◆ **EXERCISE PROMPT**: Without leaving out a single line, copy the records exactly.

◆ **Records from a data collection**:
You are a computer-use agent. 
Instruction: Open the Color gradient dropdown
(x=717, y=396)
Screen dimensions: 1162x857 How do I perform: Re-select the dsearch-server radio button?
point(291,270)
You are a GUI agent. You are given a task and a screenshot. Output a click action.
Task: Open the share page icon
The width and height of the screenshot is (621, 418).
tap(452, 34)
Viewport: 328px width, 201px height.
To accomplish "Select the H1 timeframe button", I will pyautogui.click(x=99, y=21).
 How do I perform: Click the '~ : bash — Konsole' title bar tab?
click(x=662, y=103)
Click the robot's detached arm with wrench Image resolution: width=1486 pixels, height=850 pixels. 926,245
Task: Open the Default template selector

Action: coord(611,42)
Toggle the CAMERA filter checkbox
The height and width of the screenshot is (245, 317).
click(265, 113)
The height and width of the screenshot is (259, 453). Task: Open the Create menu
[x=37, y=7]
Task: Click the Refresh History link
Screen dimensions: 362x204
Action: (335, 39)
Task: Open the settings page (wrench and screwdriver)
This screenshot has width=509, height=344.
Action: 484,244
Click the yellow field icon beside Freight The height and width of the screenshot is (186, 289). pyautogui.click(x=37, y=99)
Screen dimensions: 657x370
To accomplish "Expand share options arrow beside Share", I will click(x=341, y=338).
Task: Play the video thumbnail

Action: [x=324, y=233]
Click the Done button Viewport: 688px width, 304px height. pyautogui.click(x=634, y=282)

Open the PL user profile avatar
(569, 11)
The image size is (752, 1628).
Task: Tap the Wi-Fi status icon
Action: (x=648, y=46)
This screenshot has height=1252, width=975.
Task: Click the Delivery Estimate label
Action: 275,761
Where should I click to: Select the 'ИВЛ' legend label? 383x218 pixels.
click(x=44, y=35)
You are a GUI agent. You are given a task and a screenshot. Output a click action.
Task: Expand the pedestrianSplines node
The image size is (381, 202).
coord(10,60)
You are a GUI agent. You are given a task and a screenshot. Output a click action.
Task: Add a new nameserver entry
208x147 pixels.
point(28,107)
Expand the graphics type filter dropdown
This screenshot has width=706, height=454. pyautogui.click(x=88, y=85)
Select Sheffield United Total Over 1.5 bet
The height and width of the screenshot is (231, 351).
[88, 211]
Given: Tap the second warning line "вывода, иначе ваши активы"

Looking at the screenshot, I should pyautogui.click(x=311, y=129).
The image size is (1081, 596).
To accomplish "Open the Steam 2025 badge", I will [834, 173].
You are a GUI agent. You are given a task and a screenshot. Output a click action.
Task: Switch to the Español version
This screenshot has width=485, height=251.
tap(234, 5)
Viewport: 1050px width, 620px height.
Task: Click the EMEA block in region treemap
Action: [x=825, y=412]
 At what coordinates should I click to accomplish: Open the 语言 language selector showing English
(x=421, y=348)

◆ **ANSWER FOR THIS EXERCISE**:
You are a computer-use agent. 
Instruction: Open the Color gradient dropdown
(x=717, y=396)
Screen dimensions: 1162x857 How do I perform: Re-select the dsearch-server radio button?
point(291,270)
You are a GUI agent. You are given a task and a screenshot. Output a click action.
Task: Open the share page icon
The width and height of the screenshot is (621, 418).
tap(452, 34)
Viewport: 328px width, 201px height.
To accomplish "Select the H1 timeframe button", I will pyautogui.click(x=99, y=21).
 How do I perform: Click the '~ : bash — Konsole' title bar tab?
click(x=662, y=103)
Click the robot's detached arm with wrench Image resolution: width=1486 pixels, height=850 pixels. 926,245
Task: Open the Default template selector

Action: coord(611,42)
Toggle the CAMERA filter checkbox
The height and width of the screenshot is (245, 317).
click(265, 113)
The height and width of the screenshot is (259, 453). Task: Open the Create menu
[x=37, y=7]
Task: Click the Refresh History link
Screen dimensions: 362x204
Action: (335, 39)
Task: Open the settings page (wrench and screwdriver)
This screenshot has width=509, height=344.
Action: 484,244
Click the yellow field icon beside Freight The height and width of the screenshot is (186, 289). pyautogui.click(x=37, y=99)
Screen dimensions: 657x370
To accomplish "Expand share options arrow beside Share", I will click(x=341, y=338).
Task: Play the video thumbnail

Action: [x=324, y=233]
Click the Done button Viewport: 688px width, 304px height. pyautogui.click(x=634, y=282)

Open the PL user profile avatar
(569, 11)
The image size is (752, 1628).
Task: Tap the Wi-Fi status icon
Action: (x=648, y=46)
This screenshot has height=1252, width=975.
Task: Click the Delivery Estimate label
Action: 275,761
Where should I click to: Select the 'ИВЛ' legend label? 383x218 pixels.
click(x=44, y=35)
You are a GUI agent. You are given a task and a screenshot. Output a click action.
Task: Expand the pedestrianSplines node
The image size is (381, 202).
coord(10,60)
You are a GUI agent. You are given a task and a screenshot. Output a click action.
Task: Add a new nameserver entry
208x147 pixels.
point(28,107)
Expand the graphics type filter dropdown
This screenshot has width=706, height=454. pyautogui.click(x=88, y=85)
Select Sheffield United Total Over 1.5 bet
The height and width of the screenshot is (231, 351).
[88, 211]
Given: Tap the second warning line "вывода, иначе ваши активы"

Looking at the screenshot, I should pyautogui.click(x=311, y=129).
The image size is (1081, 596).
To accomplish "Open the Steam 2025 badge", I will [834, 173].
You are a GUI agent. You are given a task and a screenshot. Output a click action.
Task: Switch to the Español version
This screenshot has width=485, height=251.
tap(234, 5)
Viewport: 1050px width, 620px height.
Task: Click the EMEA block in region treemap
Action: [x=825, y=412]
 At what coordinates should I click to accomplish: Open the 语言 language selector showing English
(x=421, y=348)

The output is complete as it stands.